For decades, rural Oregon counties that contain large swaths of federally owned forest land have depended on a share of timber revenues from federal logging to fund schools, law enforcement and other essential public services. These payments were originally meant to offset the loss of property tax revenue that counties could not collect on federal lands. But when logging on these lands slowed drastically in the 1990s due to new environmental protections — like the Endangered Species Act — those payments plummeted.

In response, Congress stepped in with a temporary fix: the Secure Rural Schools Program.
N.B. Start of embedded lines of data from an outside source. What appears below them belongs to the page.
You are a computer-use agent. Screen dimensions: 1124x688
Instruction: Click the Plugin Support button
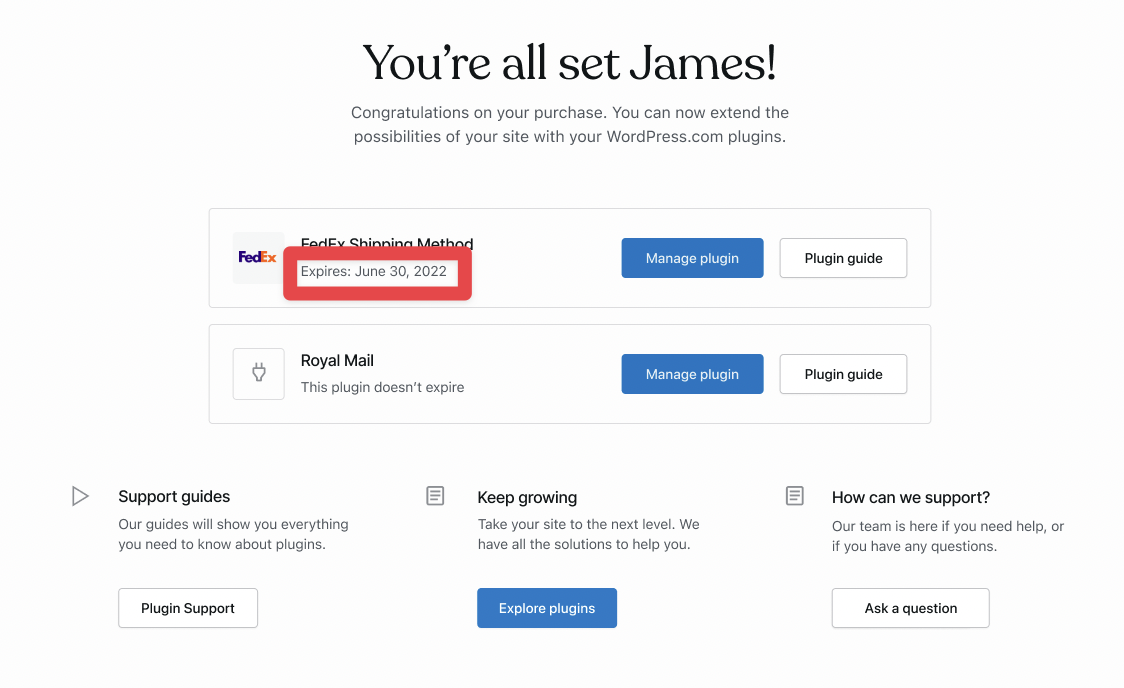188,607
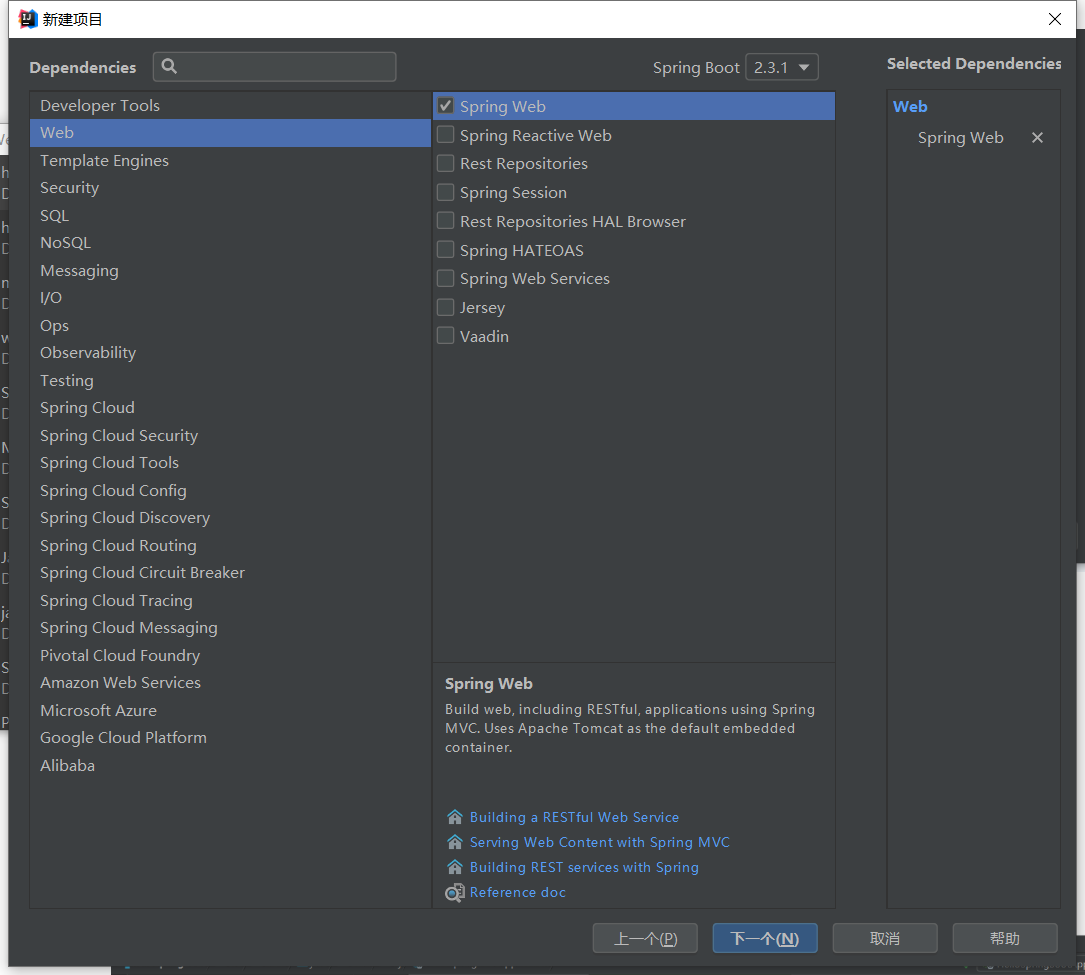Screen dimensions: 1085x975
Task: Click the IntelliJ logo in title bar
Action: pos(28,19)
First passed in 2000, Congress reauthorized it multiple times over the years until it allowed it to expire in 2023. The lapse in reauthorization has triggered the default distribution of the significantly reduced timber revenue to counties.

The federal budget process has introduced new complications as well. President Donald Trump’s One Big Beautiful Bill Act, which was signed into law in July, requires federal agencies to ramp up logging. But it also includes a provision redirecting all proceeds from timber sales on lands in counties to the federal government — threatening one of the last fiscal lifelines for rural governments to fund its core services.

With counties facing budgeting shortfalls that carry big consequences, questions about how to create a long-term sustainable path forward have taken on new urgency. Lane County Commissioner Heather Buch and Klamath County Commissioner Derrick DeGroot — whose counties receive the second- and third-highest federal payments in Oregon after Douglas County — join us, along with Mark Haggerty, a senior fellow at the liberal-leaning thinktank Center for American Progress to talk about the challenges Oregon’s rural counties face and what a stable funding model for these counties might look like.